The conclusion is that it is difficult, the amount of uncertainty is too large for parts of the data. Especially, the multiplicative effect is difficult to retrieve,
Setting up the data
The data setup is the same as the data input: I will take the same design as previously used which is the chocolate data of sensominer. I will use the same kind of parameters as obtained from the chocolate data.data(chocolates)
design <- sensochoc[,1:4]
# hyper parameters
sdPanelmean <- 0.978
sdRound <- 0.383
sdSessionPanelist <- 0.191
mu.lsdP <- 0.387
sigma.lsdP <- 0.323
sPanelistmean <- 1.06
sPanelistsd <- 0.22
Using equivalent formulas as in the data analysis, the responses are simulated. For explanations of the terms involved I refer to the posts created in May while building the model. I won't repeat the model here either.

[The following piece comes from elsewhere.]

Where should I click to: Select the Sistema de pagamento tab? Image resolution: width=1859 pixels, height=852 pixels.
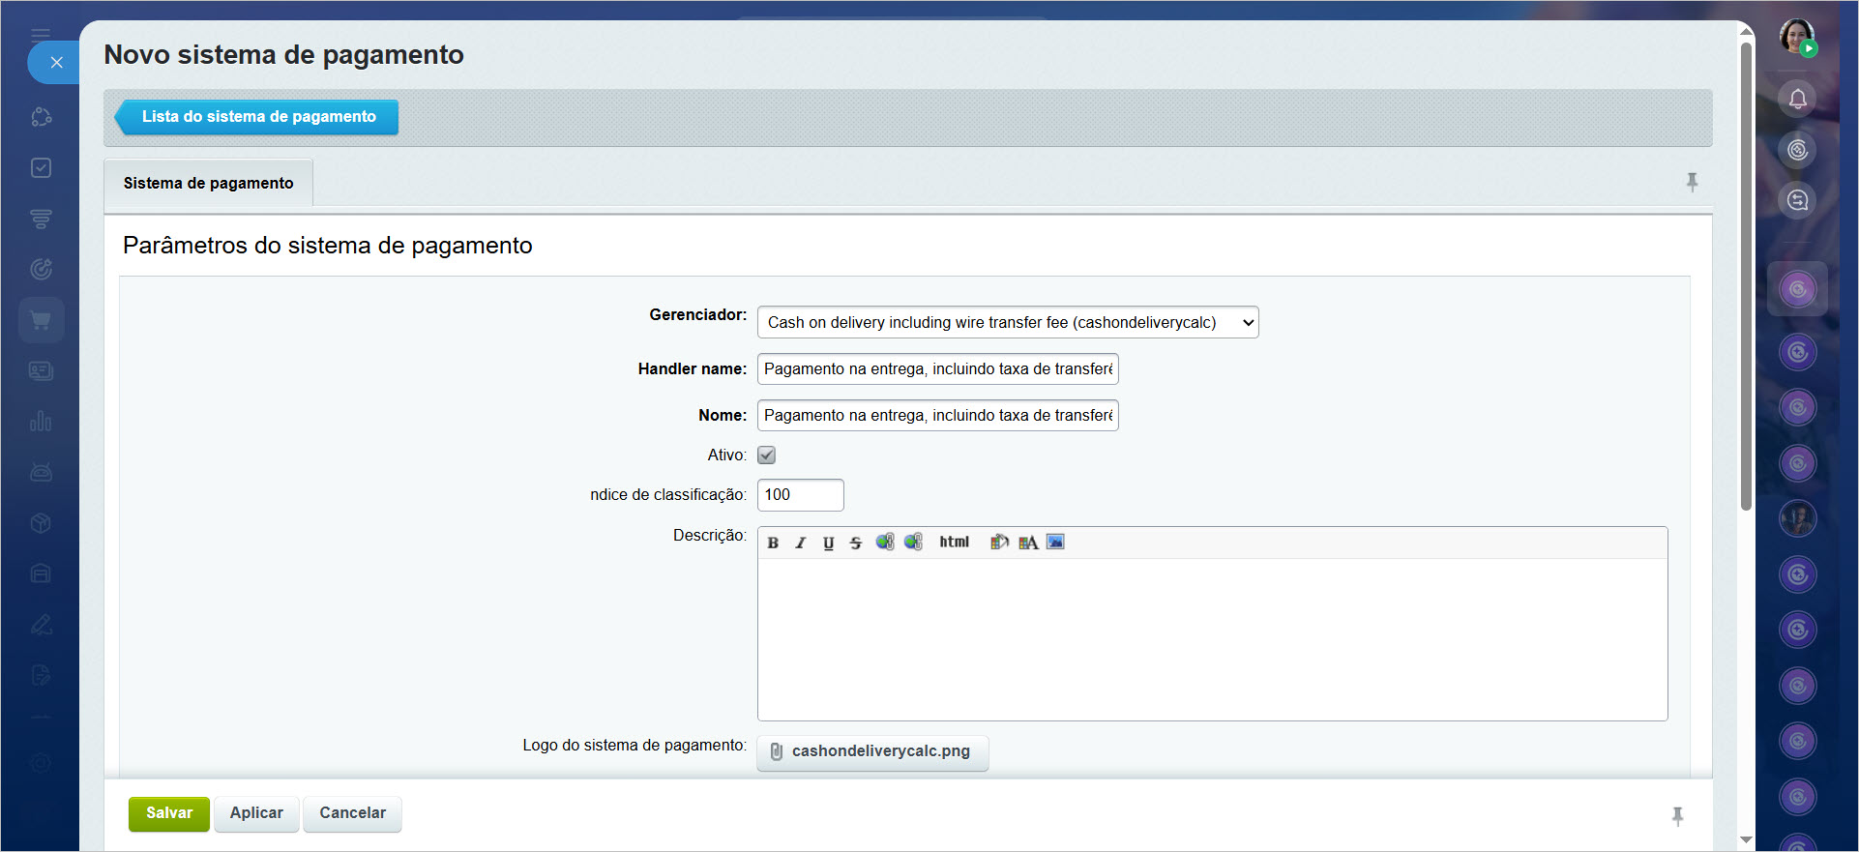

nPanelist <- nlevels(sensochoc$Panelist)
nSession <- length(unique(sensochoc$Session))
nRound = length(unique(sensochoc$Rank))
mPanelist <- rnorm(nPanelist,sd=sdPanelmean)
mround <- rnorm(nRound,sd=sdRound)
mSessionPanelist <- rnorm(nPanelist*nSession,sd=sdSessionPanelist)
meanProduct <- c(6.98,6.60,4.84,6.36,6.66,6.48)
sPanelist <- rnorm(nPanelist,mean=1,sd=0.22)
grandmean <- mean(meanProduct)
mProduct <- meanProduct-grandmean
sdPanelist <- rlnorm(nPanelist,mean=mu.lsdP,sd=sigma.lsdP)
design$score <- grandmean + mPanelist[design$Panelist] +
mSessionPanelist[interaction(design$Session,design$Panelist)] +
sPanelist[design$Panelist]*
(mProduct[design$Product] + mround[design$Rank])
design$score <- design$score + rnorm(nrow(design),sd=sdPanelist[design$Panelist])
jagsfit <- jags(data=data_list,inits=inits,model.file=model.file,parameters.to.save=parameters,n.chains=4,DIC=FALSE,n.iter=20000)
Results
Hyperparameters
For the hyperparameters, the table shows the input data plus the resulting mean and sd of the sampler.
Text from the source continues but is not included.